## Exercise aim
Copy verbatim the block of lines in the entries below whose first line contains "Blog (370, 993)" and whose last line contains "Sustainability (620, 1104)". Leave out all other lines.

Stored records
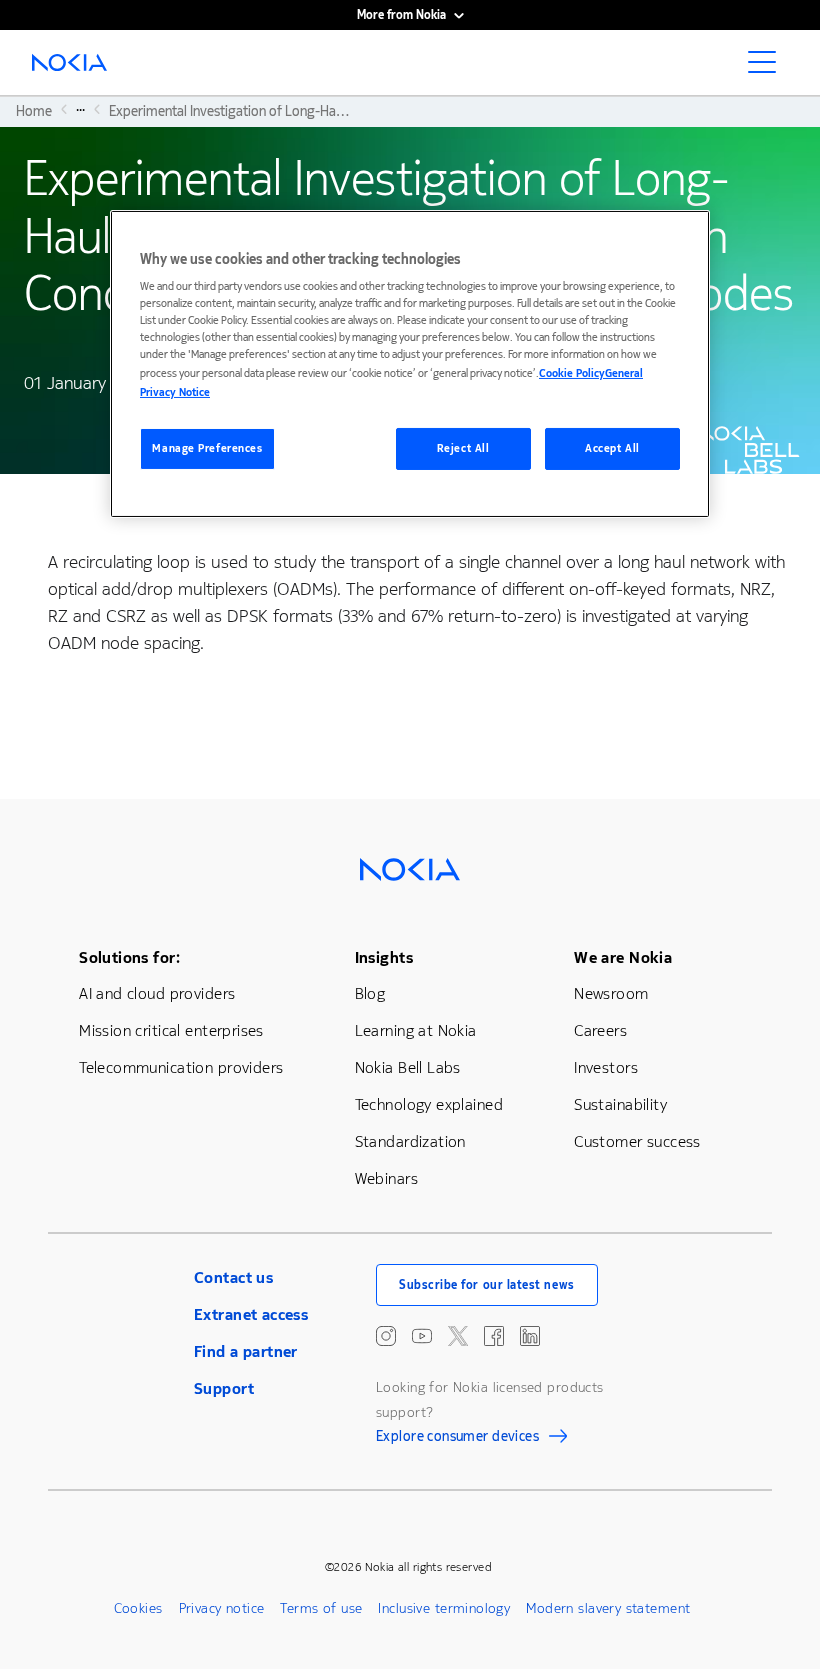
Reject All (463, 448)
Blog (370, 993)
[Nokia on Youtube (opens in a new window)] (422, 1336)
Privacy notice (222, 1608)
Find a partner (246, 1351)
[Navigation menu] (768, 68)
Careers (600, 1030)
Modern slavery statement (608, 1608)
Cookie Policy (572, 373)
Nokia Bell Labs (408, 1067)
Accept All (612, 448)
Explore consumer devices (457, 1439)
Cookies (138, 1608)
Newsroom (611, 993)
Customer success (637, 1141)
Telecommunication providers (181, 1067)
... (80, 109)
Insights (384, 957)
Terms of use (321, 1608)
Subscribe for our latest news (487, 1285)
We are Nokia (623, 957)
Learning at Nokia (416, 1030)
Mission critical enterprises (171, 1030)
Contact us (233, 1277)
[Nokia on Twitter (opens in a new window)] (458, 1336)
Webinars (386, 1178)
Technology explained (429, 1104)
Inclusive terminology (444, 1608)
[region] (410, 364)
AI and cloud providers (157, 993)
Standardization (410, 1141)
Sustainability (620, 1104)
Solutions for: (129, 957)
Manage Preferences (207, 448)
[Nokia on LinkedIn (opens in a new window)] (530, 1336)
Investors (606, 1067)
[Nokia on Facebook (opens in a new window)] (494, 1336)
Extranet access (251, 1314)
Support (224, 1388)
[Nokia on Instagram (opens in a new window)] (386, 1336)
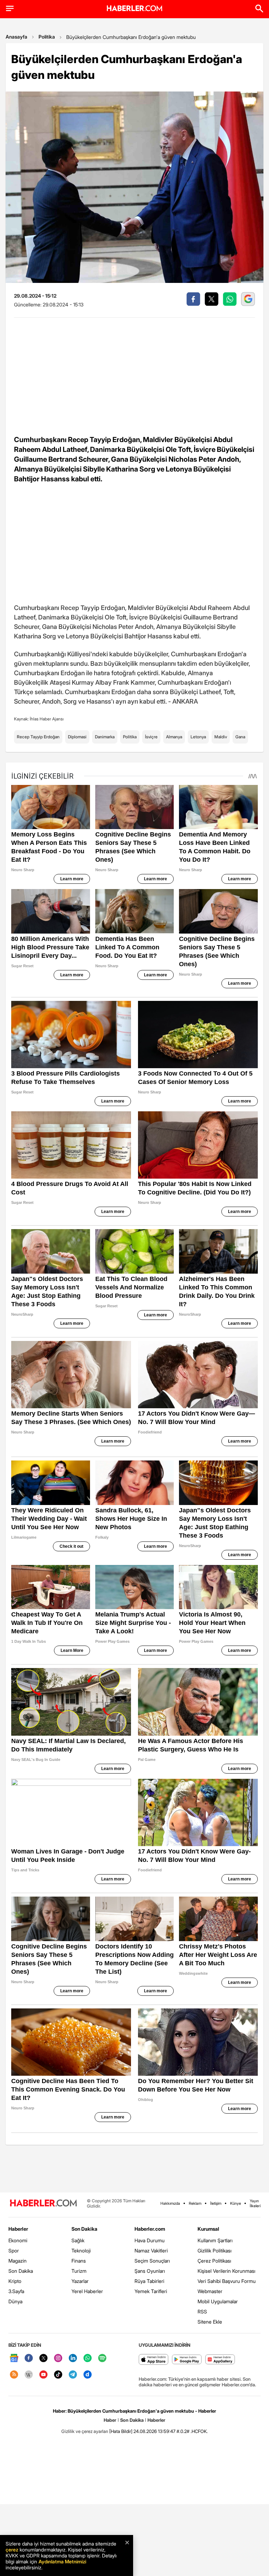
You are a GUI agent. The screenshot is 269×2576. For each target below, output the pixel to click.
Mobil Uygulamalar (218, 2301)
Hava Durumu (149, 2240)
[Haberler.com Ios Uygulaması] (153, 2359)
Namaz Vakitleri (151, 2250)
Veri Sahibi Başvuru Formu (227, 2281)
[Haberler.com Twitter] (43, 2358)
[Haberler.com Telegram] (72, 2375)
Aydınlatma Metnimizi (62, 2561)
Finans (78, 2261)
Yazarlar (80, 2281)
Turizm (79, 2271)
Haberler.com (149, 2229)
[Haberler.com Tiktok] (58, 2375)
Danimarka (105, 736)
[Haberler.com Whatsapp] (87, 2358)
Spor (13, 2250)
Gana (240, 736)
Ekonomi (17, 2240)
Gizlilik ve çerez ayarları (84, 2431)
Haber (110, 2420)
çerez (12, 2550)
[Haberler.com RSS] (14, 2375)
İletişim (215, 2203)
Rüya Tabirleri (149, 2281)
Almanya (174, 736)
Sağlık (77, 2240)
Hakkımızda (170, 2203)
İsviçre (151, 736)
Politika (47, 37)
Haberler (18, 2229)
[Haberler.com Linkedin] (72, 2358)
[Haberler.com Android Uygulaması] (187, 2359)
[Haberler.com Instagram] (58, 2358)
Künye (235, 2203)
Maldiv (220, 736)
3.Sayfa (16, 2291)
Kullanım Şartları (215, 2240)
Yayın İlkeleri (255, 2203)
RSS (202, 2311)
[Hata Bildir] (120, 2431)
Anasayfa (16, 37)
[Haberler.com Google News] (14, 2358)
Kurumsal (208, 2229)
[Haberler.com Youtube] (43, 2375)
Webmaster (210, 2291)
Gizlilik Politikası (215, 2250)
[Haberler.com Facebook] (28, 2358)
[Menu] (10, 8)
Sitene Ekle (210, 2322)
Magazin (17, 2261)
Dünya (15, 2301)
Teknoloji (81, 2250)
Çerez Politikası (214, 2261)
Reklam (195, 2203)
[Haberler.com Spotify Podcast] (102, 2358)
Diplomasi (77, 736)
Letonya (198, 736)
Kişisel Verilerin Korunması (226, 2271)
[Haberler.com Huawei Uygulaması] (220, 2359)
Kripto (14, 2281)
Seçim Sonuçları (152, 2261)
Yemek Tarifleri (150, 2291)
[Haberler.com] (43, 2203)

==

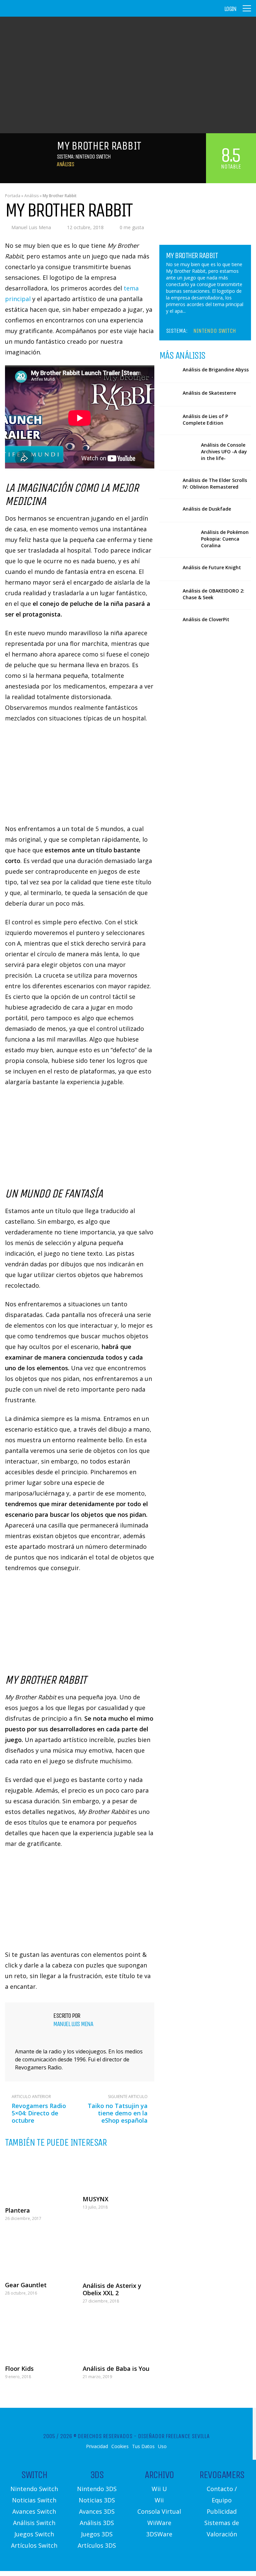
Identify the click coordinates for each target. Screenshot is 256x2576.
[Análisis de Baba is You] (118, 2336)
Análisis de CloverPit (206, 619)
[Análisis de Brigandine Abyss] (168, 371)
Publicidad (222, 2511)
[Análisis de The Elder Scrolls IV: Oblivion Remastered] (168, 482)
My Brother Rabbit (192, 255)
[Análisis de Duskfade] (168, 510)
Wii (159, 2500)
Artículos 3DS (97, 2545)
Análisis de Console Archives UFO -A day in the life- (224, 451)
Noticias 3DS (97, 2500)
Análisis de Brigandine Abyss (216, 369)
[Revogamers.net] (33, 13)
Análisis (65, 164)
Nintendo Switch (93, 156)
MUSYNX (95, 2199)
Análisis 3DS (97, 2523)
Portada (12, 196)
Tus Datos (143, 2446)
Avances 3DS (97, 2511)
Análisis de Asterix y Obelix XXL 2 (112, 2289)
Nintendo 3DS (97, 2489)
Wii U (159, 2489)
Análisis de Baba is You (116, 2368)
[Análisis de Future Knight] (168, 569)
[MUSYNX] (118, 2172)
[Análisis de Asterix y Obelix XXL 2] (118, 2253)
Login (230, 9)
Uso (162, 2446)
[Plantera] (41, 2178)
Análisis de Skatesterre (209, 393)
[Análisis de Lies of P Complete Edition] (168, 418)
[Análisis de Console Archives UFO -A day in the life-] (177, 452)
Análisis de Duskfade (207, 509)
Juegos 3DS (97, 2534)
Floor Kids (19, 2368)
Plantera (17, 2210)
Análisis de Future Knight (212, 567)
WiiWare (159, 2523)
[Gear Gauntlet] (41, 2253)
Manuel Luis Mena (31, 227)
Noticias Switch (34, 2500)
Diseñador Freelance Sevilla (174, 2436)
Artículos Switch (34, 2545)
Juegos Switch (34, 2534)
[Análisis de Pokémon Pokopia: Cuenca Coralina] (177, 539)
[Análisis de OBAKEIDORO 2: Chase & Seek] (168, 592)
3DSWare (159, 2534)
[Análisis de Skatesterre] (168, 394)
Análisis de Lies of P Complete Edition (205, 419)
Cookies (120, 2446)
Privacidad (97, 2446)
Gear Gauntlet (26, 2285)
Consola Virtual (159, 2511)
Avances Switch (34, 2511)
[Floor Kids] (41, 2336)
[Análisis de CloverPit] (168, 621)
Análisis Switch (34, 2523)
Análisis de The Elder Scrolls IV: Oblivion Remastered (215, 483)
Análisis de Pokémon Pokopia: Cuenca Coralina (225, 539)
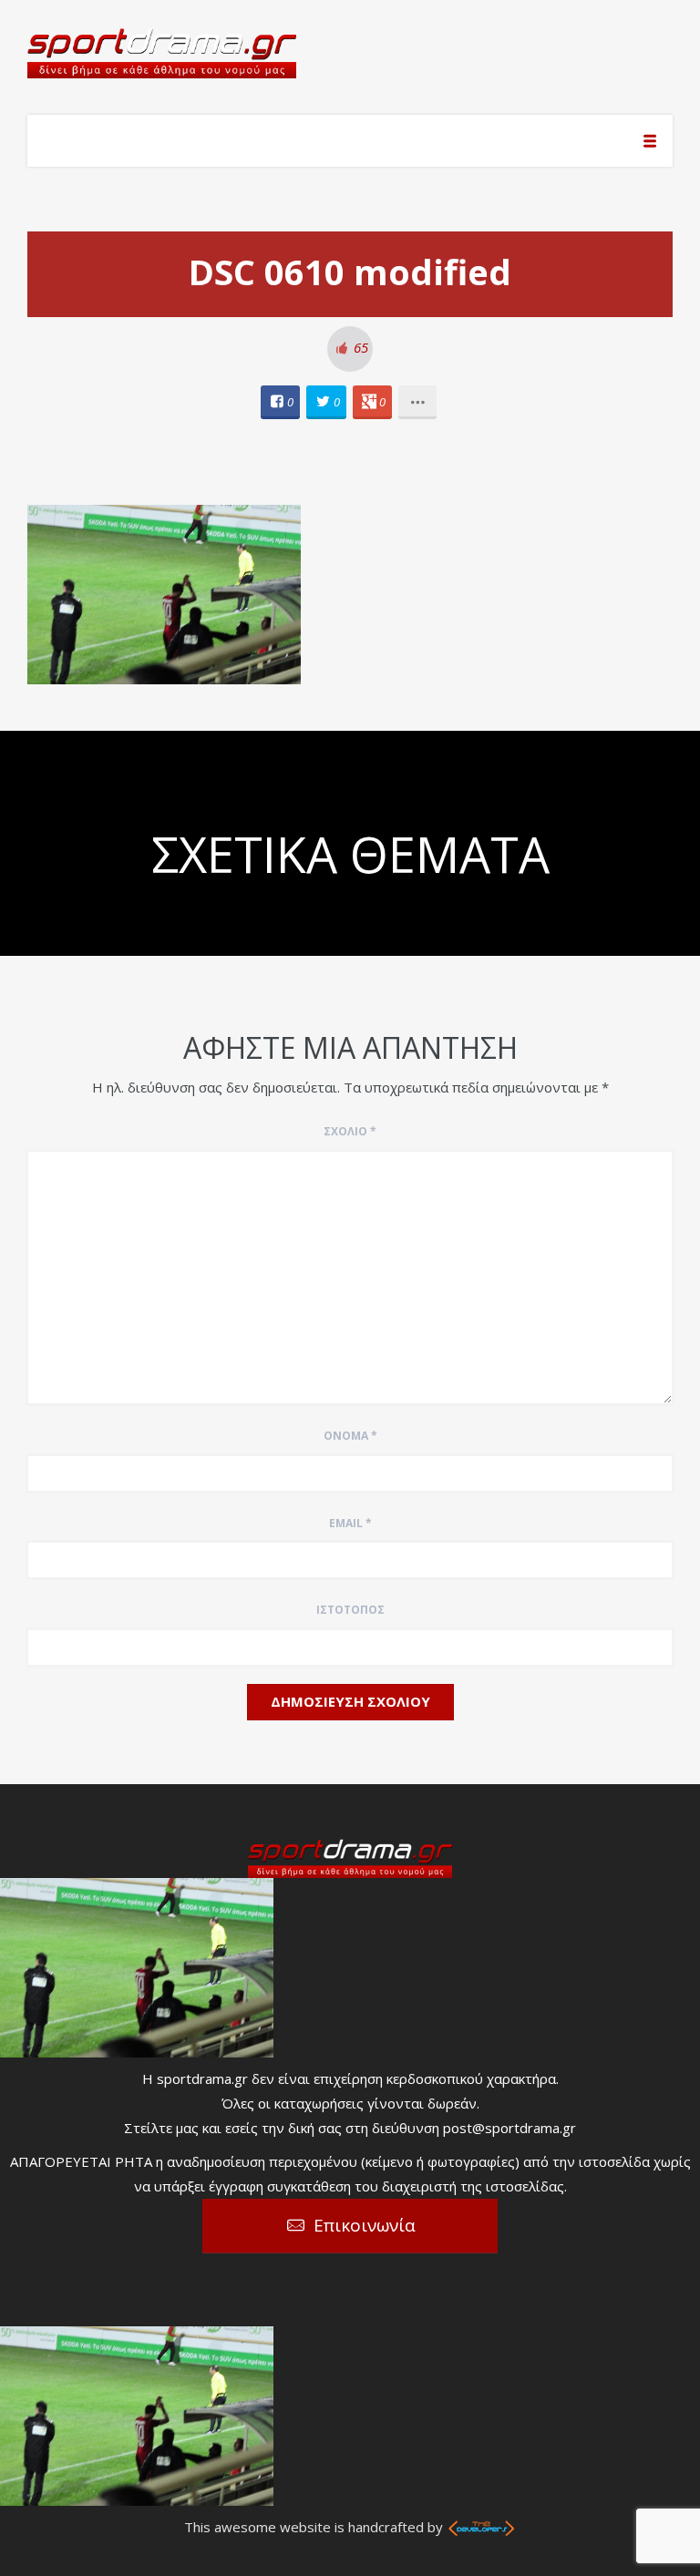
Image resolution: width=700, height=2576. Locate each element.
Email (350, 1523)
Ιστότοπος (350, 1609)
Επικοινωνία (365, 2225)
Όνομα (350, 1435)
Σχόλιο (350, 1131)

## Written solution
Blog (370, 993)
[Nokia on Youtube (opens in a new window)] (422, 1336)
Privacy notice (222, 1608)
Find a partner (246, 1351)
[Navigation menu] (768, 68)
Careers (600, 1030)
Modern slavery statement (608, 1608)
Cookie Policy (572, 373)
Nokia Bell Labs (408, 1067)
Accept All (612, 448)
Explore consumer devices (457, 1439)
Cookies (138, 1608)
Newsroom (611, 993)
Customer success (637, 1141)
Telecommunication providers (181, 1067)
... (80, 109)
Insights (384, 957)
Terms of use (321, 1608)
Subscribe for our latest news (487, 1285)
We are Nokia (623, 957)
Learning at Nokia (416, 1030)
Mission critical enterprises (171, 1030)
Contact us (233, 1277)
[Nokia on Twitter (opens in a new window)] (458, 1336)
Webinars (386, 1178)
Technology explained (429, 1104)
Inclusive terminology (444, 1608)
[region] (410, 364)
AI and cloud providers (157, 993)
Standardization (410, 1141)
Sustainability (620, 1104)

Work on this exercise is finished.